You can't see him at the beginning of the clip, but safety Reshad Jones is covering Adams, and taking away the outside, because he knows that linebacker Jerome Baker (55) is taking away the slants. This route isn't open.

Worse, for some reason, McCarthy thought that blocking Cameron Wake with Jimmy Graham (on the right side of the screen above) was somehow a good idea. If anything, this play is a better illustration of a terrible design by McCarthy, who has managed to waste the talents of the best football player on the planet for most of the last decade.

Since we’re being critical, let’s make sure we’re accurate. A few points:

• Adams didn’t run a slant, he ran an angle route.
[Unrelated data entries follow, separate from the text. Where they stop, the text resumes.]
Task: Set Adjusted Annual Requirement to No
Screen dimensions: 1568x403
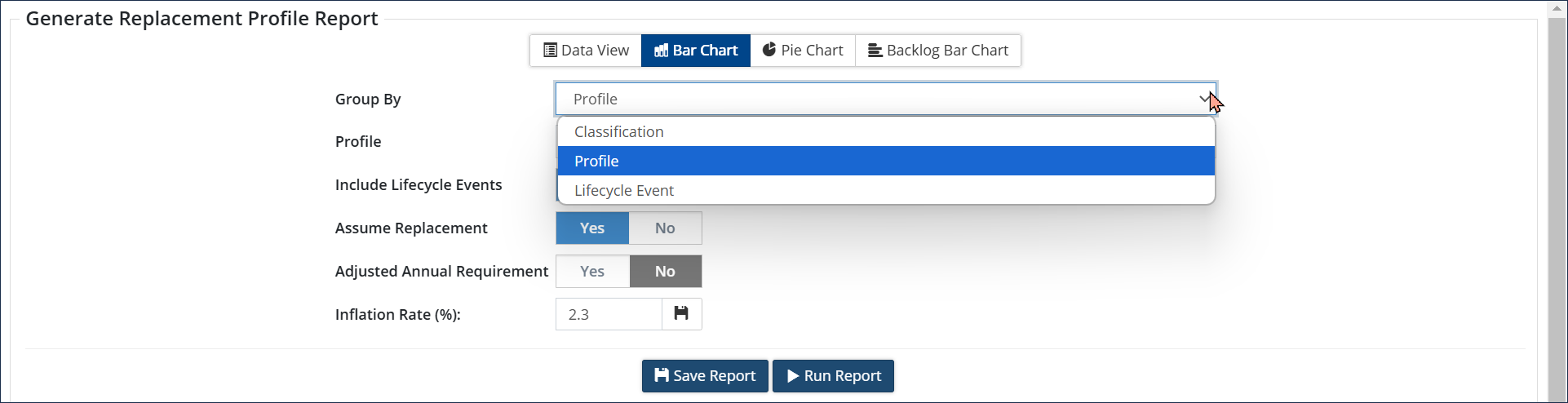Action: tap(665, 272)
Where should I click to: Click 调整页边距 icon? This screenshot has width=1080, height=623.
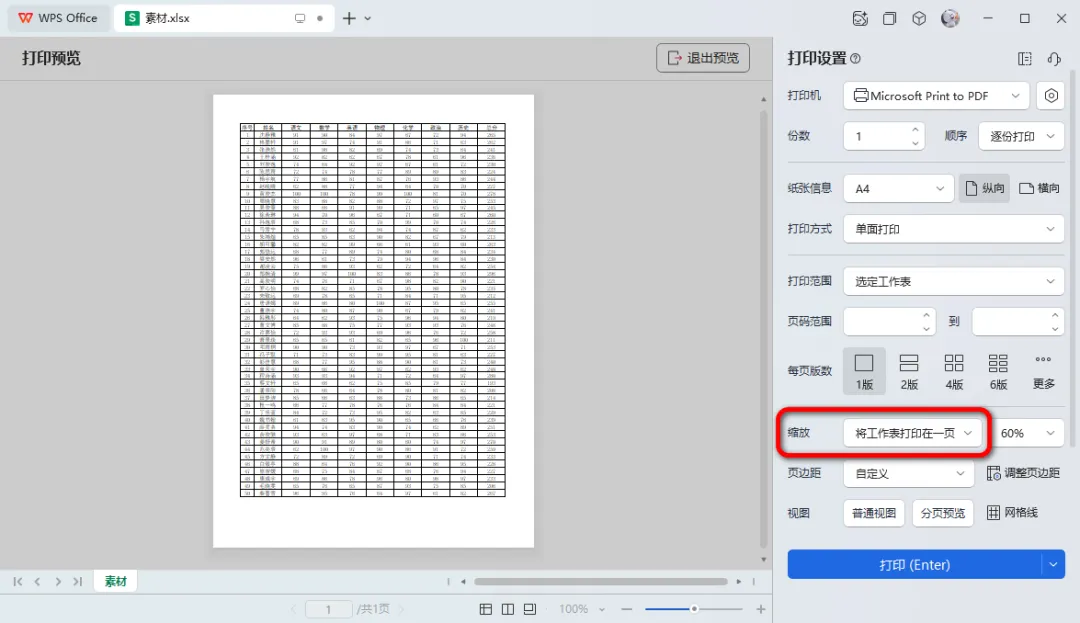pos(994,473)
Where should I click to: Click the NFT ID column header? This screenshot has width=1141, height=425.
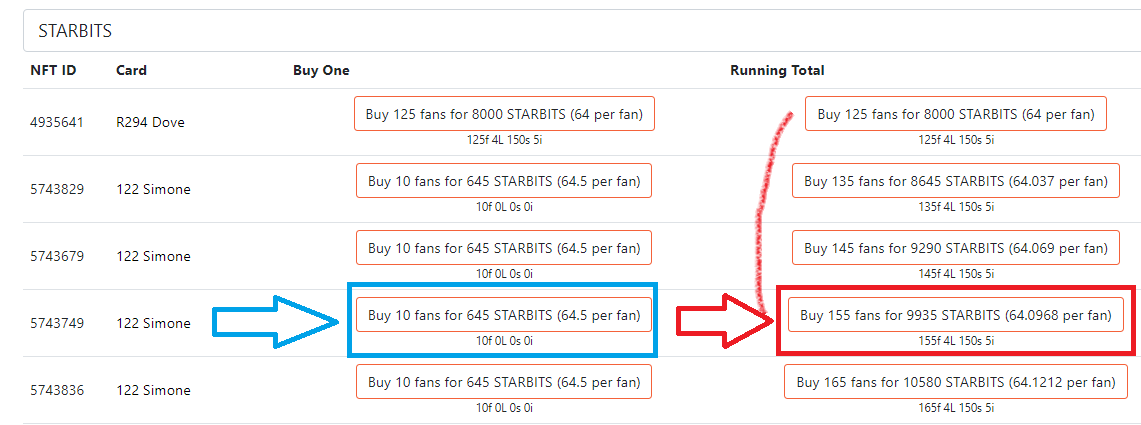point(53,71)
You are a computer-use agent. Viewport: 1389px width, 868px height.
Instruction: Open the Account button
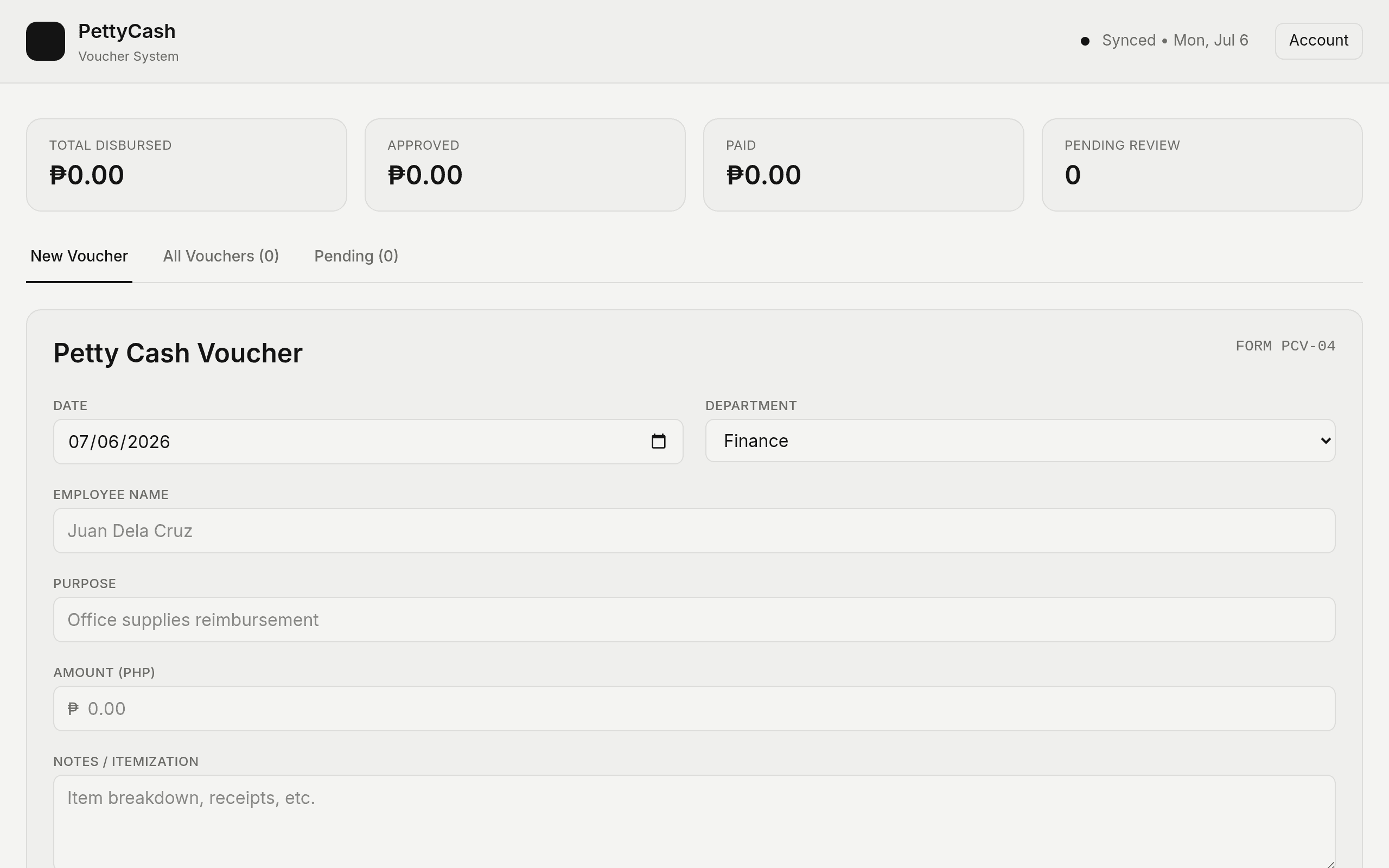(x=1318, y=41)
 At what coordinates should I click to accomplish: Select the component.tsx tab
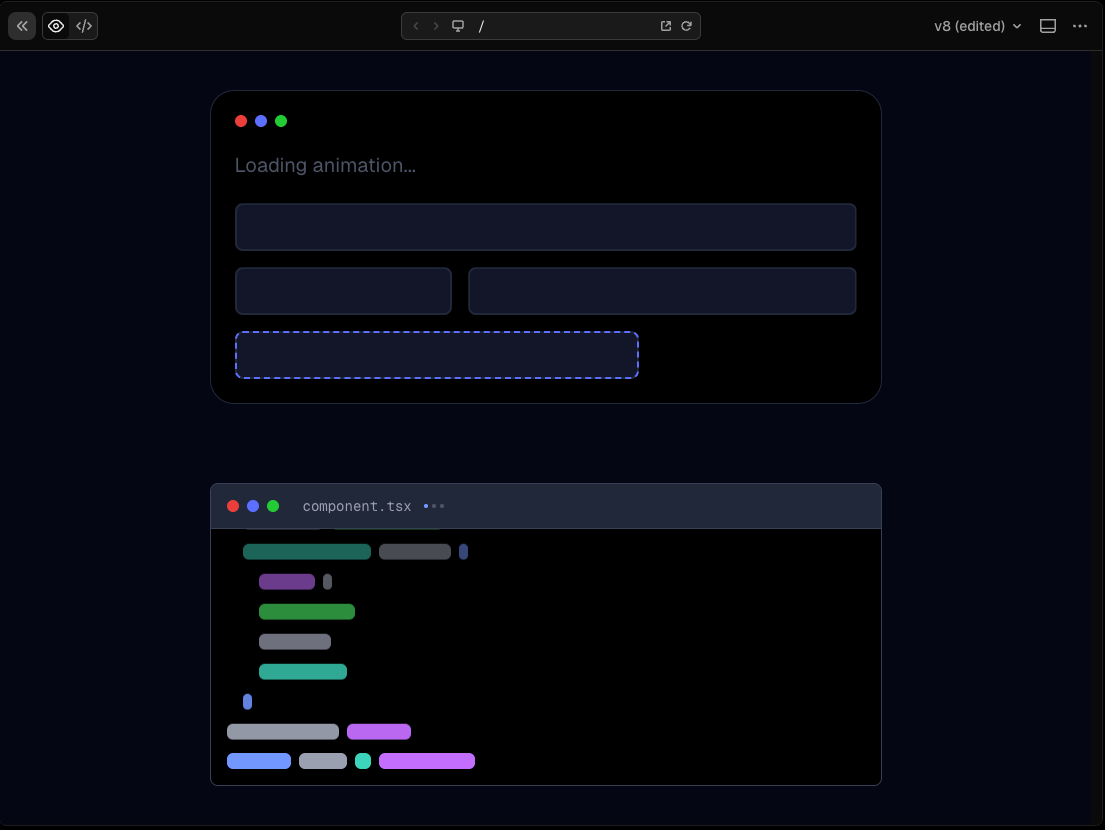(x=356, y=506)
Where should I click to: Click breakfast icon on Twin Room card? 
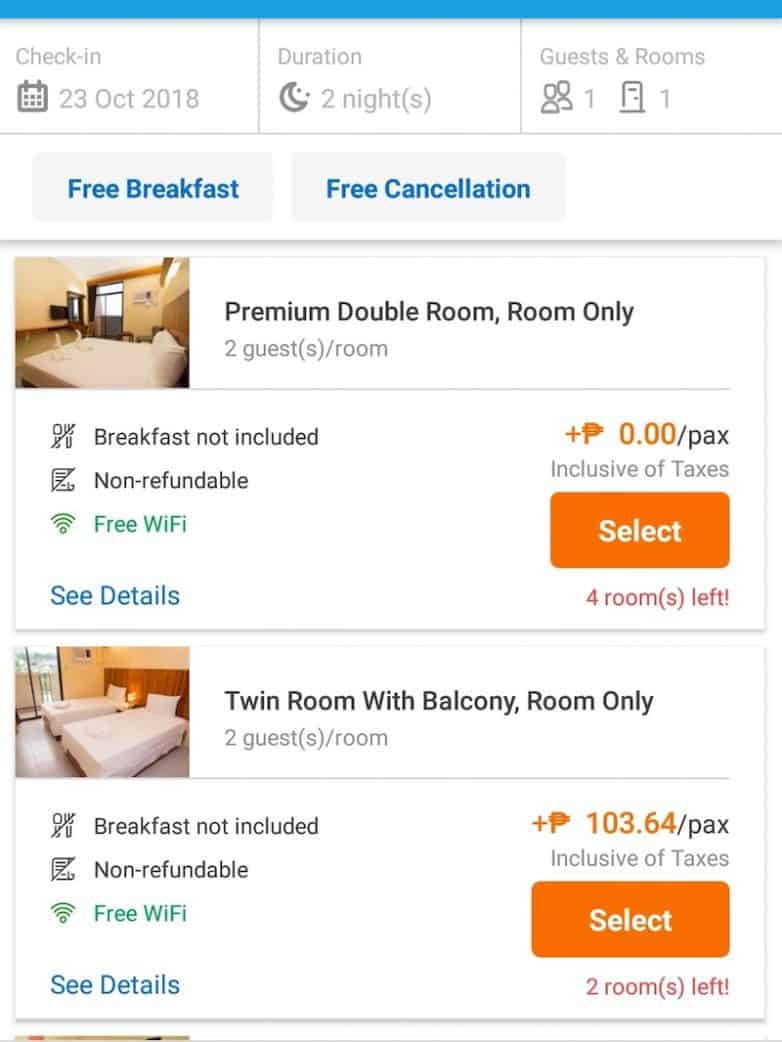[x=63, y=826]
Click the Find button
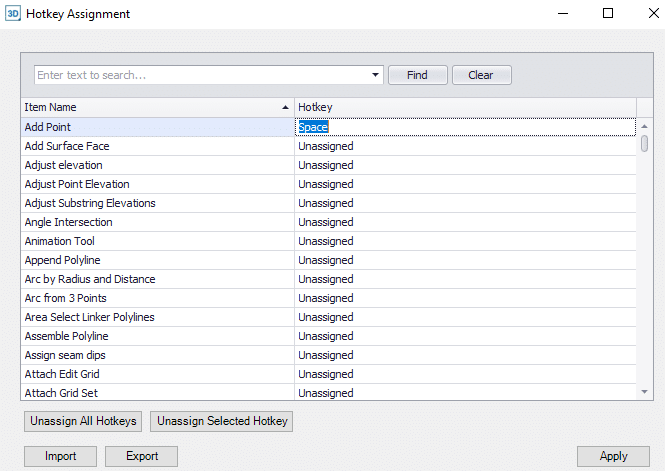Image resolution: width=665 pixels, height=471 pixels. tap(417, 75)
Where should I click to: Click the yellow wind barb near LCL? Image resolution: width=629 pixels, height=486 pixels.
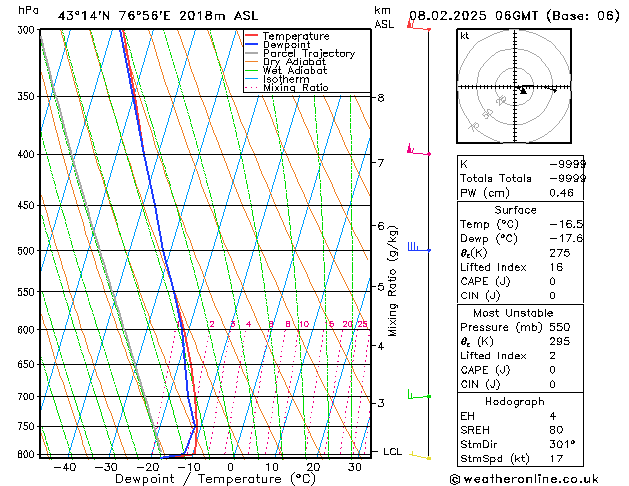(x=419, y=456)
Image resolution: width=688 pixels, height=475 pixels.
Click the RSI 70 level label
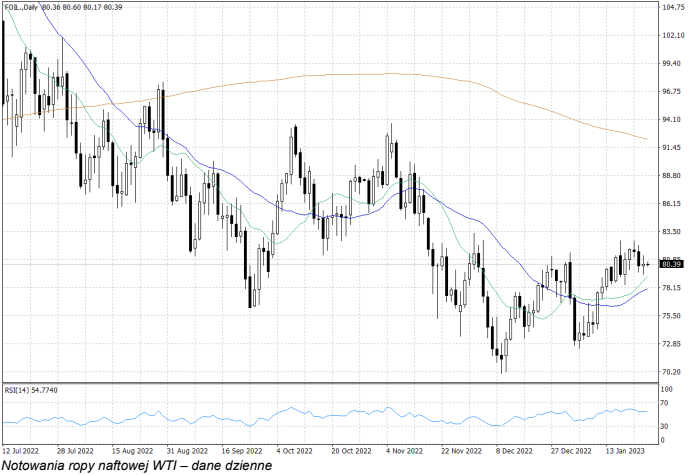(x=664, y=403)
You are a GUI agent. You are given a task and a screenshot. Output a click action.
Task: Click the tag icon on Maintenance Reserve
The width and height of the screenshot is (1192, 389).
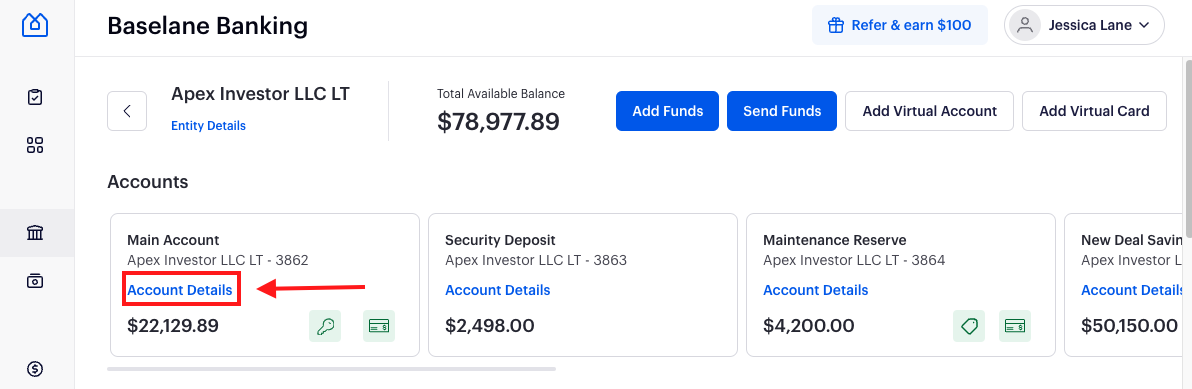click(x=968, y=326)
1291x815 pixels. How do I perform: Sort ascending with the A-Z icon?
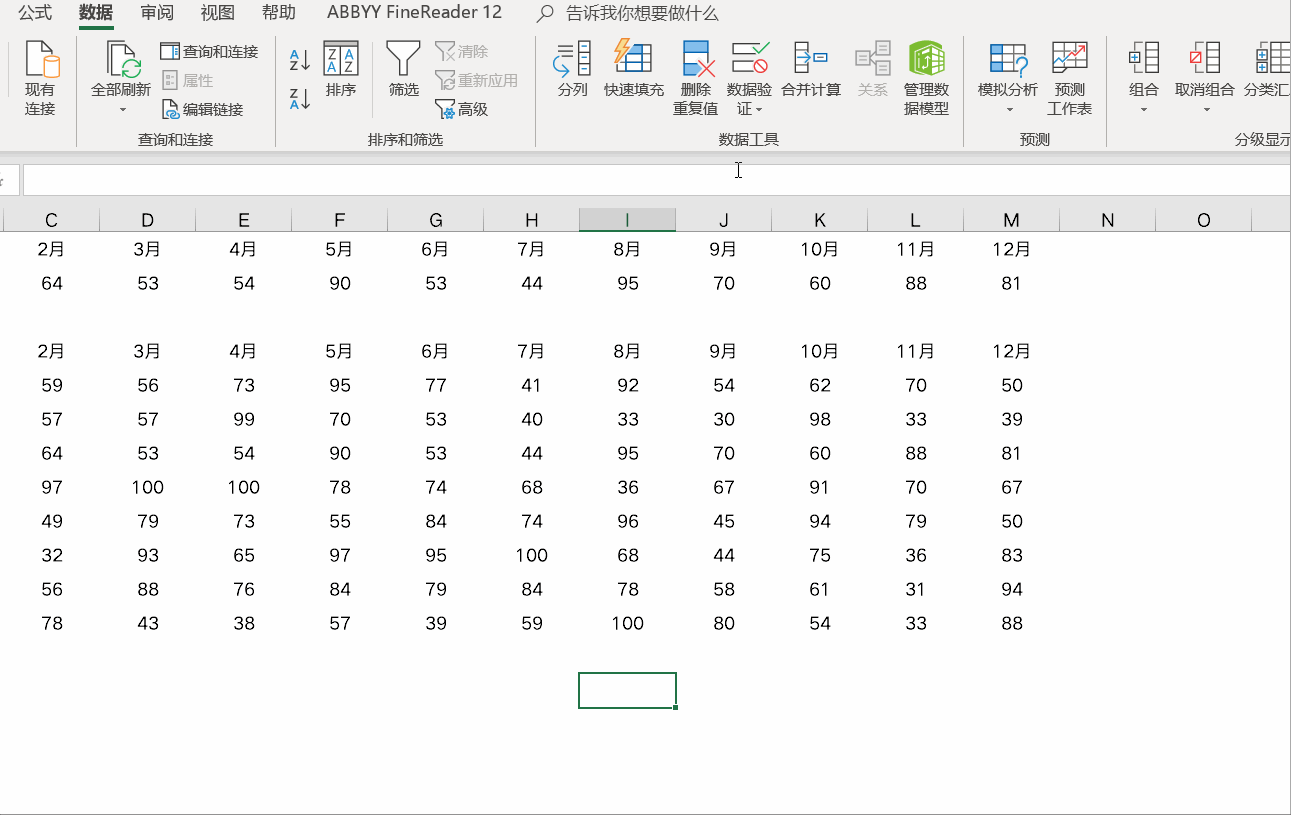[x=300, y=60]
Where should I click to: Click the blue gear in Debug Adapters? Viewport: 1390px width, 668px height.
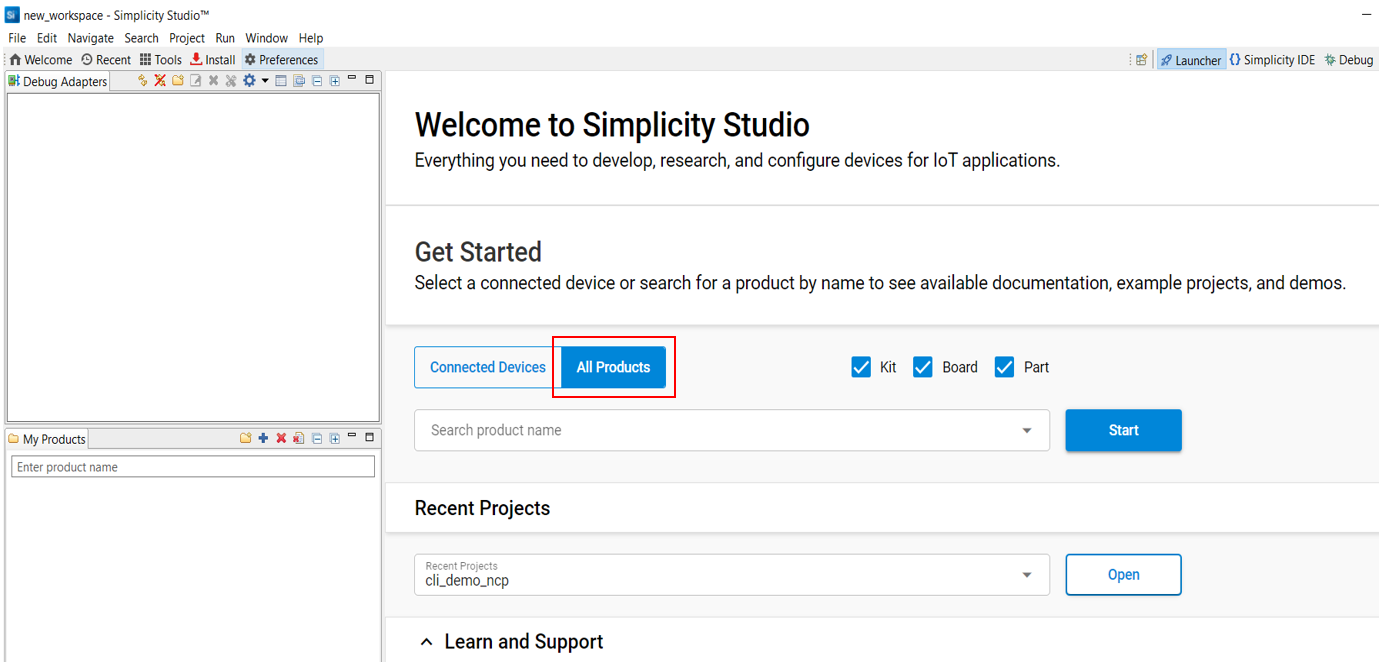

• Mike McCarthy didn’t call the protection, it was an adjustment made at the line of scrimmage in response to the Dolphins showing a double-A-gap blitz. To pick up the blitz, Rodgers motioned Graham in tighter to the formation to block Cameron Wake, with the entire O-line sliding left. Rodgers motioned Graham because he knew it was three-step dropback timing, which is too quick for an impeded defensive end to reach a QB, even if that end is as good as Cameron Wake and being impeded by a shoddy blocker like Graham. This, by the way, makes it all the more baffling that Rodgers didn’t uncork the throw to Adams.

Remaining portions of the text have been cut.